### TASK TO CARRY OUT
Reproduce these items with "Bedrooms" replaced by "Bathrooms" wherever it occurs, leaving everything else unchanged.

### DATA IN THIS EXERCISE
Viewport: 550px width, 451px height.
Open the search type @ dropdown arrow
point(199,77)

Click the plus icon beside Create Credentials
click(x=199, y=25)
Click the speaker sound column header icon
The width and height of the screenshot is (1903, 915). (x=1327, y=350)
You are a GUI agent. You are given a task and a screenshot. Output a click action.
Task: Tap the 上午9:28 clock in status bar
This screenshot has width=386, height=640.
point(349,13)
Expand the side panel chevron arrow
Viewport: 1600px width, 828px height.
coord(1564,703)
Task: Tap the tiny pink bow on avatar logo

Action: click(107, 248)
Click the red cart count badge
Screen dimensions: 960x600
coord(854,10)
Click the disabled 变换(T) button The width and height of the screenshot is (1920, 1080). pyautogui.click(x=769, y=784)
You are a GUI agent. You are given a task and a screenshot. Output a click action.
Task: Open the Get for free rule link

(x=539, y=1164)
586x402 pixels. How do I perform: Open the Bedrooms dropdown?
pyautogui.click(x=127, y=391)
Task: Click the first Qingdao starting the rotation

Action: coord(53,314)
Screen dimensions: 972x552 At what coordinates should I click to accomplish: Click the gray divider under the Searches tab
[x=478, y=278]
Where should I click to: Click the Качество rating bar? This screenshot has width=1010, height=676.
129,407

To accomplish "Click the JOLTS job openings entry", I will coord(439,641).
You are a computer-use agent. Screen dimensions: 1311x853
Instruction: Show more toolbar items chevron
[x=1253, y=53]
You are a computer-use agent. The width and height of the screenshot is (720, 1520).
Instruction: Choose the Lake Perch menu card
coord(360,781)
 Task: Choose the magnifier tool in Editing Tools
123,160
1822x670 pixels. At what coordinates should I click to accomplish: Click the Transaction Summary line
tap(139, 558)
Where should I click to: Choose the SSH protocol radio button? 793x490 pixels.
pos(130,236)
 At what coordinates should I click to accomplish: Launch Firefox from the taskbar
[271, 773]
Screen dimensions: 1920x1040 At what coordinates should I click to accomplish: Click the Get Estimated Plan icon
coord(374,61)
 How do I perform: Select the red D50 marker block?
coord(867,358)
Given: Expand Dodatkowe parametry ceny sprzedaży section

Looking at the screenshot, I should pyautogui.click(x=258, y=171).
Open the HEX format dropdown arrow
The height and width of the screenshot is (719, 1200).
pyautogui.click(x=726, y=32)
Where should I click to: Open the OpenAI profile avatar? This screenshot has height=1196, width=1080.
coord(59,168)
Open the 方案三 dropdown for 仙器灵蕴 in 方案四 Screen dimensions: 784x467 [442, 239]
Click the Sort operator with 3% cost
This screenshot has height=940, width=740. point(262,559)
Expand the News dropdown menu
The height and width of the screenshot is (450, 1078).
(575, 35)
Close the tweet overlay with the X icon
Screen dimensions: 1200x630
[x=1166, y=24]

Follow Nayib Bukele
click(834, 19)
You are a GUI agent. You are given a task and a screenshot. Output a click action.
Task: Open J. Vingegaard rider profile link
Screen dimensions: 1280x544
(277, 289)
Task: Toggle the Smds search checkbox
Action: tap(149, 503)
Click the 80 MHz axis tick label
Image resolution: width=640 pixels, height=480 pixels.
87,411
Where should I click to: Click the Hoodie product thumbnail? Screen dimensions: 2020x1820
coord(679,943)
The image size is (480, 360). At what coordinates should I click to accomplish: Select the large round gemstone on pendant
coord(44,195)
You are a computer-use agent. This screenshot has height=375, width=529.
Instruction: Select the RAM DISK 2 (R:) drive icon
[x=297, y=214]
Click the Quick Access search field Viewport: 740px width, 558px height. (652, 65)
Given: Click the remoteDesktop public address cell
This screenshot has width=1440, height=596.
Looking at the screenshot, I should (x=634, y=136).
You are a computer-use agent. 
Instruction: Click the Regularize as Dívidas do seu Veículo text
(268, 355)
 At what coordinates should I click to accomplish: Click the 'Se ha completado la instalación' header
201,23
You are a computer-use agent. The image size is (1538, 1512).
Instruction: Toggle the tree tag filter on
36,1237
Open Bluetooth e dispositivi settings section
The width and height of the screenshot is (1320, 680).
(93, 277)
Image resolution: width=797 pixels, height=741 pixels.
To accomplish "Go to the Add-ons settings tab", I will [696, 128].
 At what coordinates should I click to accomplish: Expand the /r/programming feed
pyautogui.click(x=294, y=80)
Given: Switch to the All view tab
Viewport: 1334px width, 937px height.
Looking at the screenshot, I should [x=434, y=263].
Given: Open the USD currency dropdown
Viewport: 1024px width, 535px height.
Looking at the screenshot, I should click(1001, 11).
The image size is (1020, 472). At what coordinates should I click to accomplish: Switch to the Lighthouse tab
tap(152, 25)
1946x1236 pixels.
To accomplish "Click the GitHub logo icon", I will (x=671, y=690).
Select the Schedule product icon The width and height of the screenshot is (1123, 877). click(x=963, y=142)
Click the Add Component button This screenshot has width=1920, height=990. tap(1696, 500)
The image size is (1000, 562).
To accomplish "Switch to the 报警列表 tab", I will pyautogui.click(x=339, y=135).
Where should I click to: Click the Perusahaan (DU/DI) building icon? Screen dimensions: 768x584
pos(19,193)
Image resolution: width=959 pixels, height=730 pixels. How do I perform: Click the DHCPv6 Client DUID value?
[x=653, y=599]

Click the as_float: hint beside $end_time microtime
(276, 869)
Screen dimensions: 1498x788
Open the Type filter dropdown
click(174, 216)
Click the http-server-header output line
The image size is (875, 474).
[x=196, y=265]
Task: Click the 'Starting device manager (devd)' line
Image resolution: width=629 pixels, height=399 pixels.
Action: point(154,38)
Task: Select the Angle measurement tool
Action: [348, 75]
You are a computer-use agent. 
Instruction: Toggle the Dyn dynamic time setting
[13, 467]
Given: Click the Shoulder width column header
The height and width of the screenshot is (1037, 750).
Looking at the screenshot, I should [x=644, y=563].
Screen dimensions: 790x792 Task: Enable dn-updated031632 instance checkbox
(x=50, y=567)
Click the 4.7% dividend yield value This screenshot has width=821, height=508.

### OUTPUT BELOW
Viewport: 550px width, 451px height.
Open the search type @ dropdown arrow
point(199,77)

Click the plus icon beside Create Credentials
click(x=199, y=25)
Click the speaker sound column header icon
The width and height of the screenshot is (1903, 915). (x=1327, y=350)
You are a GUI agent. You are given a task and a screenshot. Output a click action.
Task: Tap the 上午9:28 clock in status bar
This screenshot has width=386, height=640.
point(349,13)
Expand the side panel chevron arrow
Viewport: 1600px width, 828px height.
coord(1564,703)
Task: Tap the tiny pink bow on avatar logo

Action: click(107, 248)
Click the red cart count badge
Screen dimensions: 960x600
coord(854,10)
Click the disabled 变换(T) button The width and height of the screenshot is (1920, 1080). pyautogui.click(x=769, y=784)
You are a GUI agent. You are given a task and a screenshot. Output a click action.
Task: Open the Get for free rule link

(x=539, y=1164)
586x402 pixels. How do I perform: Open the Bathrooms dropdown?
pyautogui.click(x=127, y=391)
Task: Click the first Qingdao starting the rotation

Action: coord(53,314)
Screen dimensions: 972x552 At what coordinates should I click to accomplish: Click the gray divider under the Searches tab
[x=478, y=278]
Where should I click to: Click the Качество rating bar? This screenshot has width=1010, height=676.
129,407

To accomplish "Click the JOLTS job openings entry", I will coord(439,641).
You are a computer-use agent. Screen dimensions: 1311x853
Instruction: Show more toolbar items chevron
[x=1253, y=53]
You are a computer-use agent. The width and height of the screenshot is (720, 1520).
Instruction: Choose the Lake Perch menu card
coord(360,781)
 Task: Choose the magnifier tool in Editing Tools
123,160
1822x670 pixels. At what coordinates should I click to accomplish: Click the Transaction Summary line
tap(139, 558)
Where should I click to: Choose the SSH protocol radio button? 793x490 pixels.
pos(130,236)
 At what coordinates should I click to accomplish: Launch Firefox from the taskbar
[271, 773]
Screen dimensions: 1920x1040 At what coordinates should I click to accomplish: Click the Get Estimated Plan icon
coord(374,61)
 How do I perform: Select the red D50 marker block?
coord(867,358)
Given: Expand Dodatkowe parametry ceny sprzedaży section

Looking at the screenshot, I should pyautogui.click(x=258, y=171).
Open the HEX format dropdown arrow
The height and width of the screenshot is (719, 1200).
pyautogui.click(x=726, y=32)
Where should I click to: Open the OpenAI profile avatar? This screenshot has height=1196, width=1080.
coord(59,168)
Open the 方案三 dropdown for 仙器灵蕴 in 方案四 Screen dimensions: 784x467 [442, 239]
Click the Sort operator with 3% cost
This screenshot has height=940, width=740. point(262,559)
Expand the News dropdown menu
The height and width of the screenshot is (450, 1078).
(575, 35)
Close the tweet overlay with the X icon
Screen dimensions: 1200x630
[x=1166, y=24]

Follow Nayib Bukele
click(834, 19)
You are a GUI agent. You are given a task and a screenshot. Output a click action.
Task: Open J. Vingegaard rider profile link
Screen dimensions: 1280x544
(277, 289)
Task: Toggle the Smds search checkbox
Action: tap(149, 503)
Click the 80 MHz axis tick label
Image resolution: width=640 pixels, height=480 pixels.
87,411
Where should I click to: Click the Hoodie product thumbnail? Screen dimensions: 2020x1820
coord(679,943)
The image size is (480, 360). At what coordinates should I click to accomplish: Select the large round gemstone on pendant
coord(44,195)
You are a computer-use agent. This screenshot has height=375, width=529.
Instruction: Select the RAM DISK 2 (R:) drive icon
[x=297, y=214]
Click the Quick Access search field Viewport: 740px width, 558px height. (652, 65)
Given: Click the remoteDesktop public address cell
This screenshot has width=1440, height=596.
Looking at the screenshot, I should (x=634, y=136).
You are a computer-use agent. 
Instruction: Click the Regularize as Dívidas do seu Veículo text
(268, 355)
 At what coordinates should I click to accomplish: Click the 'Se ha completado la instalación' header
201,23
You are a computer-use agent. The image size is (1538, 1512).
Instruction: Toggle the tree tag filter on
36,1237
Open Bluetooth e dispositivi settings section
The width and height of the screenshot is (1320, 680).
(93, 277)
Image resolution: width=797 pixels, height=741 pixels.
To accomplish "Go to the Add-ons settings tab", I will [696, 128].
 At what coordinates should I click to accomplish: Expand the /r/programming feed
pyautogui.click(x=294, y=80)
Given: Switch to the All view tab
Viewport: 1334px width, 937px height.
Looking at the screenshot, I should [x=434, y=263].
Given: Open the USD currency dropdown
Viewport: 1024px width, 535px height.
Looking at the screenshot, I should click(1001, 11).
The image size is (1020, 472). At what coordinates should I click to accomplish: Switch to the Lighthouse tab
tap(152, 25)
1946x1236 pixels.
To accomplish "Click the GitHub logo icon", I will (x=671, y=690).
Select the Schedule product icon The width and height of the screenshot is (1123, 877). click(x=963, y=142)
Click the Add Component button This screenshot has width=1920, height=990. tap(1696, 500)
The image size is (1000, 562).
To accomplish "Switch to the 报警列表 tab", I will pyautogui.click(x=339, y=135).
Where should I click to: Click the Perusahaan (DU/DI) building icon? Screen dimensions: 768x584
pos(19,193)
Image resolution: width=959 pixels, height=730 pixels. How do I perform: Click the DHCPv6 Client DUID value?
[x=653, y=599]

Click the as_float: hint beside $end_time microtime
(276, 869)
Screen dimensions: 1498x788
Open the Type filter dropdown
click(174, 216)
Click the http-server-header output line
The image size is (875, 474).
[x=196, y=265]
Task: Click the 'Starting device manager (devd)' line
Image resolution: width=629 pixels, height=399 pixels.
Action: point(154,38)
Task: Select the Angle measurement tool
Action: [348, 75]
You are a computer-use agent. 
Instruction: Toggle the Dyn dynamic time setting
[13, 467]
Given: Click the Shoulder width column header
The height and width of the screenshot is (1037, 750).
Looking at the screenshot, I should [x=644, y=563].
Screen dimensions: 790x792 Task: Enable dn-updated031632 instance checkbox
(x=50, y=567)
Click the 4.7% dividend yield value This screenshot has width=821, height=508.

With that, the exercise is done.